Demystifying Active Learning - A presentation in a format new to me.
I recently presented at the Conference for Teaching and Learning (CoTL) held by the University of South Alabama located in Mobile, Alabama. This presentation was a first for me in two regards: (1) the presentations was online via Zoom due to the COVID-19 pandemic; and (2) the presentation was in pecha kucha style, a presentation with exactly 20 slides that each auto-advance after 20 seconds. The style presented me with the challenge of time, since the material I had planned to present had taken me 20 minutes to present at a previous conference.
To meet this challenge, I wrote a script for each slide for what I would say for each slide, word for word. I then practiced the script diligently on my own. I even presented it to my Advisor for critique and then edited the script and presentation to reflect her comments. I finally felt ready.
The conference allotted 40 minutes of time for four pecha kucha presentations.
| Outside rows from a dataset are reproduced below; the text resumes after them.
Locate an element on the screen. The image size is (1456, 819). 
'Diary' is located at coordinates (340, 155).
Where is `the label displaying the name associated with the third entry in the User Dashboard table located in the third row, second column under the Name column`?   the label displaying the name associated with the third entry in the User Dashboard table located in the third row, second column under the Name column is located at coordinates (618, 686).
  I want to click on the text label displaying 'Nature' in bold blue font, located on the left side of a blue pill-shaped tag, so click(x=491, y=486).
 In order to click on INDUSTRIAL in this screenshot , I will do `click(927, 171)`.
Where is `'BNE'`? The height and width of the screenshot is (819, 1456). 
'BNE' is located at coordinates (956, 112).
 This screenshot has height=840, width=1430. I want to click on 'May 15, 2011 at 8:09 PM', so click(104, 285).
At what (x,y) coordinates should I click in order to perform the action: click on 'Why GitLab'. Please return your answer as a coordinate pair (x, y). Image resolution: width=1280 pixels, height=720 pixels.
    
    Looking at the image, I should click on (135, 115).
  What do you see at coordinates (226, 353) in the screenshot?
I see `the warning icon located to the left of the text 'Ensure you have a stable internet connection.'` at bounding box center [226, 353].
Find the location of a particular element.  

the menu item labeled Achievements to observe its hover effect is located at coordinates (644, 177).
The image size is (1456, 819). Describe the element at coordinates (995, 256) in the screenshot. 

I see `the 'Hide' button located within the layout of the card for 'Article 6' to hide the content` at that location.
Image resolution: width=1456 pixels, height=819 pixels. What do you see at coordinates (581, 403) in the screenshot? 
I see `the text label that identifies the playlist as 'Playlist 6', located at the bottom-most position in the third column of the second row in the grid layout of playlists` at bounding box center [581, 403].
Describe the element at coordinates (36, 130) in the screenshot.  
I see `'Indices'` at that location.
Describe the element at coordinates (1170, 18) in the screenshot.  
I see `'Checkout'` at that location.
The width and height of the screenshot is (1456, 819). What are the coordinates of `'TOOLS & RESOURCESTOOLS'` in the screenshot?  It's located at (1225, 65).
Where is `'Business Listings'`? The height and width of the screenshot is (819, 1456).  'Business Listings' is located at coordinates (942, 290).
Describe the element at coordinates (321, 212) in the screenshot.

This allowed for all four of the presenters their time to speak, followed by time for questions from the audience. As I was slated to go third, there were two presentations I watched prior to mine. I quickly realized the pace at which they were talking was very natural and easy to follow. I grew concerned, since my planned script packed a lot of information into a slim amount of time. I began to worry I would sound rushed.
As I started to present, I found I felt rushed. At the end of some slides, I had to catch my breath. I swore other people would be able to hear it. I thought to myself, okay, surely I can get through the next six minutes this way. I did make it through the presentation, and, a few days after the conference, my recorded presentation was posted to the conference website. I gave myself a few days of room before I watched it, so I could truly take it in without hurting my ego.
As I started watching it, I thought about every mistake I thought I had made, and I found that, while the presentation wasn't perfect, it wasn't as bad as I had thought it was. After viewing the presentation, I realized that in the future I should (1) slow down, (2) relax, (3) have fun, and (4) make more eye contact. To help reach those goals in the future, I plan to concentrate more on the main, crucial points of the research I present. Then I can give better, more engaging presentations that allow for any audience members to understand my research more deeply. This was a good lesson to learn, especially early in my career.